Carlos Ghosn feared Renault would sack him if the true scale of his Nissan salary were disclosed, according to court testimony by the whistleblower who triggered the downfall of the former automotive supremo.
Hari Nada, the former head of legal affairs, was appearing in public on Thursday for the first time since Mr Ghosn’s arrest in 2018. He said the fear of Renault’s reaction drove Mr Ghosn to order Nissan staff to concoct a scheme that would conceal the full extent of a remuneration package that was the highest for a CEO of any Japanese company.
The allegations on Thursday emerged from what was widely expected to be the most explosive segment of the trial in Tokyo of Greg Kelly, Mr Nada’s former boss. Mr Kelly was arrested at the same time as Mr Ghosn and is now fighting charges that he helped conceal the ex-Nissan chief’s compensation.
When asked why Mr Ghosn wanted to reduce his disclosed compensation, Mr Nada told the judges: “He didn’t want to be fired. If he paid himself what he wanted and that was disclosed, the French state would have felt obliged to fire him.”

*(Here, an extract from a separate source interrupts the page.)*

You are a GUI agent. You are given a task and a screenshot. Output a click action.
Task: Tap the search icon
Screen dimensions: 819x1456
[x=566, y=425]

In addition to the comments around Mr Ghosn’s alleged motivation, Mr Nada’s long-awaited testimony threw new light on the extent to which Nissan and Renault were planning to convert their alliance into a full merger.

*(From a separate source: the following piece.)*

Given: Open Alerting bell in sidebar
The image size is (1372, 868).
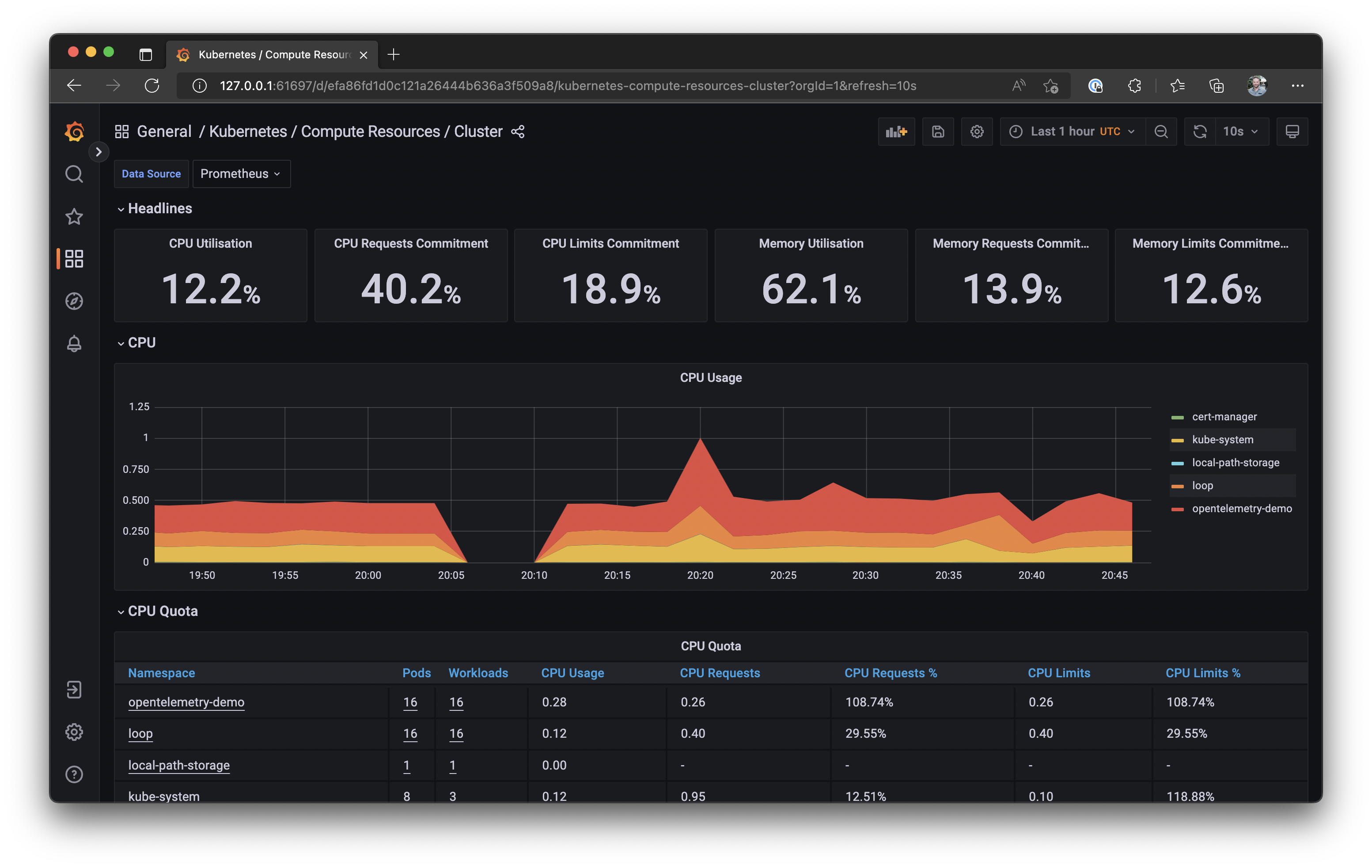Looking at the screenshot, I should [74, 343].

Previous accounts given to the Financial Times suggested that those talks did not become serious until about 2016. But Mr Nada testified that Mr Ghosn began planning for a merger from mid-2012.

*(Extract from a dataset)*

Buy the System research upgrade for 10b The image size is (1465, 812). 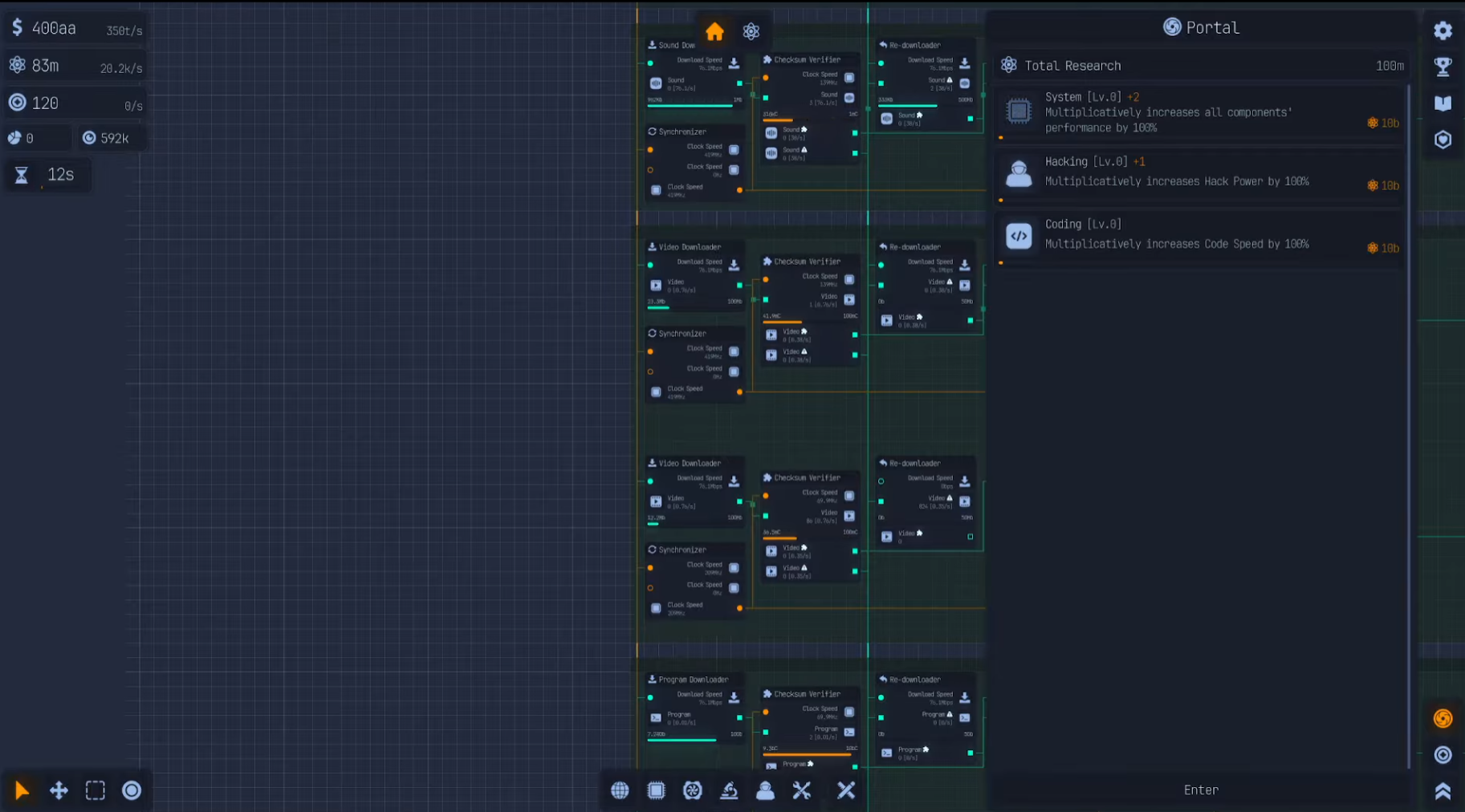pos(1382,123)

The timing of merger talks is critical. Many believe that the threat of an imminent merger that would have disadvantaged Nissan prompted senior figures to begin in early 2018 the internal probe of Mr Ghosn. That probe ultimately led to his arrest by prosecutors and the downfall of the world’s most prominent automotive executive.
Mr Ghosn, who headed the Renault-Nissan-Mitsubishi Alliance and escaped from Japan to Lebanon in late 2019, has denied charges of under-reporting ¥9.2bn ($88m) in deferred compensation that the former chairman was set to receive over an eight-year period.
Nissan, which has also been charged with misstating Mr Ghosn’s remuneration, declined to comment.
Mr Nada’s explanation of events adds a new dimension to Mr Ghosn’s alleged actions. In 2010, a rule change in Japan forced executives earning more than $1m to disclose their pay — a move that triggered concerns of a significant domestic backlash against Japan’s highest-paid CEOs.
Since the arrests of Mr Ghosn and Mr Kelly, the role of their 56-year-old former colleague Mr Nada has been the centre of increasing speculation and mystery. The easy-mannered British-Malaysian lawyer, who had worked for Nissan since 1990, was identified shortly after Mr Ghosn’s arrest as a central figure in the events that preceded that bombshell moment, but his silence in the 26 ensuing months has been absolute.
Mr Nada, who said he advised Mr Kelly on how to reduce Mr Ghosn’s disclosed compensation, is also one of two former Nissan executives who signed a plea bargain with Japanese prosecutors ahead of Mr Ghosn’s arrest.
As a consequence, said people familiar with the situation, Mr Nada spent months being interviewed by prosecutors as they built their case against Mr Ghosn and Mr Kelly.